で、マンションの理事長さんは、「実は、前々からバルコニーのゴミに対する苦情があって困っていたんです。しかし、Aさんは近所付き合いもなく、どうしたもんか…と思っていたところです。このままにしておいていいとは思わないけど、管理組合としてできることには限界がある…でも、理事会で話し合ってみます…」と。

地域包括支援センターの方の粘り強い働きかけで、まず、理事の方が認知症サポーター講座を受けることから始まりました。認知症を理解すると、Aさんが周りと付き合わないことも、ゴミを貯め込むことも、いろいろルールが守れないことも、みんなが迷惑だとか人付き合いが悪いと感じていたことが、認知症ゆえのことだったんだとわかり、Aさんは一緒にくらしてきた仲間なんだから、できることをしたいという気持ちが居住者の中に沸き上がって来て、自宅で暮らせる限界までAさんをサポートしようということになりました。今まで認知症に気づかずに、迷惑な人だと思っていたことに対するお詫びの気持ちもあったのではないかと思います。
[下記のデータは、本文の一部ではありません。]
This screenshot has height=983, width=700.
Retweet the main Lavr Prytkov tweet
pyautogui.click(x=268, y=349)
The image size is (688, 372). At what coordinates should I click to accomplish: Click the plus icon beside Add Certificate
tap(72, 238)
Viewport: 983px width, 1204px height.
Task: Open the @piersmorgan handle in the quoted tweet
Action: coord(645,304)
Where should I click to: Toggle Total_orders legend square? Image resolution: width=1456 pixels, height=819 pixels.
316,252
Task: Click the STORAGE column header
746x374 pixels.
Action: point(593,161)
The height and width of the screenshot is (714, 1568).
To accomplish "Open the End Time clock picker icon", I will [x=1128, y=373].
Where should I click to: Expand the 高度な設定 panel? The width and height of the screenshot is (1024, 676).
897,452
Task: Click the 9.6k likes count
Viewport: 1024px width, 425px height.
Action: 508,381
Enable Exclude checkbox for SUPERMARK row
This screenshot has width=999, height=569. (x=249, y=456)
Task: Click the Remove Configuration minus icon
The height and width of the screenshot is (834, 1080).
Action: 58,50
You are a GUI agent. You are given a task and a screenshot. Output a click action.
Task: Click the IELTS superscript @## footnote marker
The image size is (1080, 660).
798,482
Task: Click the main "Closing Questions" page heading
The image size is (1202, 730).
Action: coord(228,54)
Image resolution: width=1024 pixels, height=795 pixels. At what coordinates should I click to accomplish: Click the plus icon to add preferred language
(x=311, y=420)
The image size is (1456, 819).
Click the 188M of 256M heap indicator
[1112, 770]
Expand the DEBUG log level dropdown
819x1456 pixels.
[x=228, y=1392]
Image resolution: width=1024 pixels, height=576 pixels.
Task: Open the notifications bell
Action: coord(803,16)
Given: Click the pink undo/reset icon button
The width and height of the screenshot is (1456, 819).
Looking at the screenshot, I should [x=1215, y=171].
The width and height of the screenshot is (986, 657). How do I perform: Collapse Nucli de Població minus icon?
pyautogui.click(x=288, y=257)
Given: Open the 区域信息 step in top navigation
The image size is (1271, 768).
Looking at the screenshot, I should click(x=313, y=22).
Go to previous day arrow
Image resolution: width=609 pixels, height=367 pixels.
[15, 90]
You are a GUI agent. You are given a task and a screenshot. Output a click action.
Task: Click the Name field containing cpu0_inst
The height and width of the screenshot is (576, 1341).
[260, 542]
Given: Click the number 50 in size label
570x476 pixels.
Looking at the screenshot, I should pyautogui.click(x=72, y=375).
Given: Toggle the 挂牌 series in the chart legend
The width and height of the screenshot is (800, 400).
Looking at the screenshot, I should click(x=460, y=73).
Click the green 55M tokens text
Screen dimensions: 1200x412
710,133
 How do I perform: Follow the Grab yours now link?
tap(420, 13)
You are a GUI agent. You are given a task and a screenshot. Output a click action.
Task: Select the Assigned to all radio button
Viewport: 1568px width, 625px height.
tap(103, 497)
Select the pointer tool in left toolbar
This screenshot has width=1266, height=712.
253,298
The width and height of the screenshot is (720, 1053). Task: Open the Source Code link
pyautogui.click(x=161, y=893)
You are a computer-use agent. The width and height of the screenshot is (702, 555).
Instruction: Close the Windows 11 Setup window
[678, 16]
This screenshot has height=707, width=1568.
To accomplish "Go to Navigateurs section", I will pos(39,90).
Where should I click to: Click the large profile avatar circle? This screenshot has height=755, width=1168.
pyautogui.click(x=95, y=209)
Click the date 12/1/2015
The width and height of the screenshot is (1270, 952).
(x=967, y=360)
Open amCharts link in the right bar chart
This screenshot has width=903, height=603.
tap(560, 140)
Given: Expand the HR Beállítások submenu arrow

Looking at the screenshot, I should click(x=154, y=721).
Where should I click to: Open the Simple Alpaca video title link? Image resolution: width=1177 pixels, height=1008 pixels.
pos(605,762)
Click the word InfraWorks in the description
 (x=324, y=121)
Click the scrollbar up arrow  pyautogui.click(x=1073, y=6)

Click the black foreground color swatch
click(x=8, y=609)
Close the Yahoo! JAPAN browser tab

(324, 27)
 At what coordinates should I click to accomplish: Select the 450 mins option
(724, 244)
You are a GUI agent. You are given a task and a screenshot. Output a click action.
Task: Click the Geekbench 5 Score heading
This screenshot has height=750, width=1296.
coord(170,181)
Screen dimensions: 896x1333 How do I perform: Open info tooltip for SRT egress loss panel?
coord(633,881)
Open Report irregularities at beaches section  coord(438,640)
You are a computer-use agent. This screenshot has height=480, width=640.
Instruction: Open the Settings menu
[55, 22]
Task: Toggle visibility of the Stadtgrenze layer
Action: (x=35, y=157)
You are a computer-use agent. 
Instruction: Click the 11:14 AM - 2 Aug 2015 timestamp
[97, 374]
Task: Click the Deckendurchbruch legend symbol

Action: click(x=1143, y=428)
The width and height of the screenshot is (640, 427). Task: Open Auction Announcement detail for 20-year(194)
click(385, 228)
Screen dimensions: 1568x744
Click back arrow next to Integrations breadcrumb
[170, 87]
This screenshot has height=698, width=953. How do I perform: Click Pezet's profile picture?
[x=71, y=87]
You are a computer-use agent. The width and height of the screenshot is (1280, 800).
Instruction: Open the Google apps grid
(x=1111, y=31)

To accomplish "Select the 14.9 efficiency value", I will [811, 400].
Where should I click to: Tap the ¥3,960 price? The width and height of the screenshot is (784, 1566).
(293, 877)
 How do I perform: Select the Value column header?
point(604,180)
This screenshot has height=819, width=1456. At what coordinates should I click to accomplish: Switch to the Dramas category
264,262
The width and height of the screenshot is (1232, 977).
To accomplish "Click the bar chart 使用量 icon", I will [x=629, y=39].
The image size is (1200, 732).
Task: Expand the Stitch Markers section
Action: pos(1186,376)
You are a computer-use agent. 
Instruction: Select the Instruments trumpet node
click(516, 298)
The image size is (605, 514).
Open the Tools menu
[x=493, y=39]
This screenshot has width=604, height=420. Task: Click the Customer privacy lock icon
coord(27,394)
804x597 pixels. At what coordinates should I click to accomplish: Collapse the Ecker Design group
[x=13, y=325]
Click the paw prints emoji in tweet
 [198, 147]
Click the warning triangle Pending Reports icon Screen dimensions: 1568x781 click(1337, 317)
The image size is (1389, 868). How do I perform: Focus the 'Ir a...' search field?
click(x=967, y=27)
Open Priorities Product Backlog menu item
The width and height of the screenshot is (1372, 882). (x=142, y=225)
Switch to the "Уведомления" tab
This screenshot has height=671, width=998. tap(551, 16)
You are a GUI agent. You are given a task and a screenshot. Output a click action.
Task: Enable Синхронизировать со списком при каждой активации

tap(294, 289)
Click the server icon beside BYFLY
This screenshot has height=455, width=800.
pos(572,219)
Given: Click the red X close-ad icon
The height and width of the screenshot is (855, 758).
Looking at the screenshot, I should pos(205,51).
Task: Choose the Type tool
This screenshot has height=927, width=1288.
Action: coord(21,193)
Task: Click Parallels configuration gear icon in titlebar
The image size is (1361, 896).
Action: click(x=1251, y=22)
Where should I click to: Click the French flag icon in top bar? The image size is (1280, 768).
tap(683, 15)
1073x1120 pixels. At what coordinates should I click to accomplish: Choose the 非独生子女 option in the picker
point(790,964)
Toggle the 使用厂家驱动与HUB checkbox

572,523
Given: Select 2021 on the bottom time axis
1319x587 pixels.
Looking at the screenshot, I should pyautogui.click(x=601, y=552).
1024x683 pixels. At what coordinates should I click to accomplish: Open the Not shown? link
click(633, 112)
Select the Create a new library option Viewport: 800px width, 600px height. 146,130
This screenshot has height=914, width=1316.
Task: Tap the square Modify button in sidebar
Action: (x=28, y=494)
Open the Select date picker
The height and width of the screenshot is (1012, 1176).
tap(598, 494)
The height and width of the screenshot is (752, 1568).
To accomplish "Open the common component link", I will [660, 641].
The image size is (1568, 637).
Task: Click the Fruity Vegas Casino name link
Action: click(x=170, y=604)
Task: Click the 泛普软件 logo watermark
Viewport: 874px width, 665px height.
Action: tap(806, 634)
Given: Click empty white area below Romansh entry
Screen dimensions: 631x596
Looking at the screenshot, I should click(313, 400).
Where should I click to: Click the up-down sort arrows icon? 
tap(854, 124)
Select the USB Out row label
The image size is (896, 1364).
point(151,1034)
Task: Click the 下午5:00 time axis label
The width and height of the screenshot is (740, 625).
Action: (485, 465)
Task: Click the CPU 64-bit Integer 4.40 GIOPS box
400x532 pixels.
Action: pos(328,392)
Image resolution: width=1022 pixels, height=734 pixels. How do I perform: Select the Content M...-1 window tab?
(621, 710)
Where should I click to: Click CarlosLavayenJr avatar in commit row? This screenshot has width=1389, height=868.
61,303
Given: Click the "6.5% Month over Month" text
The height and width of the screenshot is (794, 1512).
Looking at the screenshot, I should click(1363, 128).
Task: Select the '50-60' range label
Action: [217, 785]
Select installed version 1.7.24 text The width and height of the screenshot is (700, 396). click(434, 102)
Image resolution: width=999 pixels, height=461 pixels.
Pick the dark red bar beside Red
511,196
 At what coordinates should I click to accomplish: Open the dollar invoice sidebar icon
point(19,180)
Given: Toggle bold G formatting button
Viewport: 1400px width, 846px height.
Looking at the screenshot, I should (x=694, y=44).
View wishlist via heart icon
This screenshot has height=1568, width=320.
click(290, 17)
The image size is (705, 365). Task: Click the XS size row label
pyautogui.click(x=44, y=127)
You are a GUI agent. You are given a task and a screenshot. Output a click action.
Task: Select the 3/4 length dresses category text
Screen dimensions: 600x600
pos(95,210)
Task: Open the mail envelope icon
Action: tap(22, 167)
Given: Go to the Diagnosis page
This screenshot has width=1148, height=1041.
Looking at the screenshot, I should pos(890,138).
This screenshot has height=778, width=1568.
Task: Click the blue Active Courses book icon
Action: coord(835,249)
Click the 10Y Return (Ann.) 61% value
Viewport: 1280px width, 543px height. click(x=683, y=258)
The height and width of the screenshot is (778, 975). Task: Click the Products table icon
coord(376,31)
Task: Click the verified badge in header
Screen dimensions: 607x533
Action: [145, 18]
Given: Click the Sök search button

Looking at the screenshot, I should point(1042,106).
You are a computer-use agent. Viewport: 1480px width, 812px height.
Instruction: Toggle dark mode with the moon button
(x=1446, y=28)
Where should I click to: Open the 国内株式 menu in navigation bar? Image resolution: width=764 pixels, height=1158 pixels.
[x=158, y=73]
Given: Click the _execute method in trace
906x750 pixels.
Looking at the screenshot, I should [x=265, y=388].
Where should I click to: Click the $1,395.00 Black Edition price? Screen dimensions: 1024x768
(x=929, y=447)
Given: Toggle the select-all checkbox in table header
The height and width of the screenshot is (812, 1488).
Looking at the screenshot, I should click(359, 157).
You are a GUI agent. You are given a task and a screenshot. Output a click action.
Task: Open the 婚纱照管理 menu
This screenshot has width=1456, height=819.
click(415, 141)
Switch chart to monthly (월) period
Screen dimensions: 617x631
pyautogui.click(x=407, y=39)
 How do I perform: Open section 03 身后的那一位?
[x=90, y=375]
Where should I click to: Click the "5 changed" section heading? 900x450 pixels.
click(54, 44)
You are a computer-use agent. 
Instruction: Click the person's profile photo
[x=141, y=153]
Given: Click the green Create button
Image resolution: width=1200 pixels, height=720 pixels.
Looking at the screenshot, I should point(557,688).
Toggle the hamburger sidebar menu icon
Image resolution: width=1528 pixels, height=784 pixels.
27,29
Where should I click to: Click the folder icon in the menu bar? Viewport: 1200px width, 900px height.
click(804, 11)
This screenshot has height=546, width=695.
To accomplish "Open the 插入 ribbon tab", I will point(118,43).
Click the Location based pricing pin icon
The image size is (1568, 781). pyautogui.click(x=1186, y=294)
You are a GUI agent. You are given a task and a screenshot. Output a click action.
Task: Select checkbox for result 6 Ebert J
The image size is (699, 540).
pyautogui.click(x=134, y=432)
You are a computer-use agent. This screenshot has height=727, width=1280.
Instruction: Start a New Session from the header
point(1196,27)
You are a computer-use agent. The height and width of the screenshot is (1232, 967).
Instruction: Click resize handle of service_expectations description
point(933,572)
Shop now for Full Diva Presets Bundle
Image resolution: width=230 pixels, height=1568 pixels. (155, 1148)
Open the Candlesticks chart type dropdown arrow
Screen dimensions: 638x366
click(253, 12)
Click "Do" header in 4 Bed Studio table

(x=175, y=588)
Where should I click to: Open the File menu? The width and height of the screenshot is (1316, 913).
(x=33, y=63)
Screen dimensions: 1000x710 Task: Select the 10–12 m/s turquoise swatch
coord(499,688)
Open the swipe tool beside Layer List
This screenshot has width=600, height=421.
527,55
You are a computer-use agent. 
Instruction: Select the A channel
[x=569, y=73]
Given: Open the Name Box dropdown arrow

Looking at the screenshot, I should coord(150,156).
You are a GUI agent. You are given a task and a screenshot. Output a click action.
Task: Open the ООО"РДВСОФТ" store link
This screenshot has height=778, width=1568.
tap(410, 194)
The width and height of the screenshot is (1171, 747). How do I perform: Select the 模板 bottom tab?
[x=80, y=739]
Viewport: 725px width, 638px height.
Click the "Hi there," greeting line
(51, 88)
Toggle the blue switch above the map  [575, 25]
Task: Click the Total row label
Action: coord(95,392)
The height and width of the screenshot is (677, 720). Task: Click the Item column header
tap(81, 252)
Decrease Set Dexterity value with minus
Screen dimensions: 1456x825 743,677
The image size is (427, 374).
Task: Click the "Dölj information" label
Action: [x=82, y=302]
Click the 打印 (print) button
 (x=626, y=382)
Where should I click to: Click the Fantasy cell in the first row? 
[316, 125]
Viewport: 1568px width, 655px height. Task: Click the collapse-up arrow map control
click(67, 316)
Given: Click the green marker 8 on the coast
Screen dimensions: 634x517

まず、介護保険を利用して基本的な生活をサポートすることにして、管理組合、管理員さん、地域包括支援センター、ケアマネが一体になってAさんのマンションでの暮らしを支えることになりました。住民は、同じマンションの仲間としてできることはなんだろうと考え、Aさんとお茶を飲みながら話しましょうとお誘いしました。Aさんはとても喜んで参加するようになり、自分の話もするようになりました。

Aさんのためにと始めたことですが、これまであまり付き合いのないマンションで、住民同士が集まってお茶を飲みながら話をするという機会が定着しました。回覧板を回しながら声掛けをしたり、料理のおすそ分けをしたりということもごく普通に行われるようになりました。

その後、Aさんの症状が進み、24時間の見守りが必要になり、グループホームに入居することになりました。マンションの皆さんは、Aさんは、きっとマンションに帰りたいと言って、帰ってくるじゃないかと、ハラハラして様子を見ていましたが、そこはグループホームの方もよく心得ていて、上手に、「ちょっと泊まっていく? 泊まってもいいのよ」と言いながら、グループホームになじませてくれ、グループホームで落ち着いて生活されるようになりました

マンションの住民は、ホッとしたような、自分たちとの時間を忘れられるのがちょっと寂しいような、でも、Aさんのために何かをしたというより、Aさんのお蔭で、とても大切なご近所の結びつきをつくってもらったと感じていると言います。誰かのために役立ちたい、自分が必要とされていると思う時、人は、大きな一歩を踏み出せるものですから。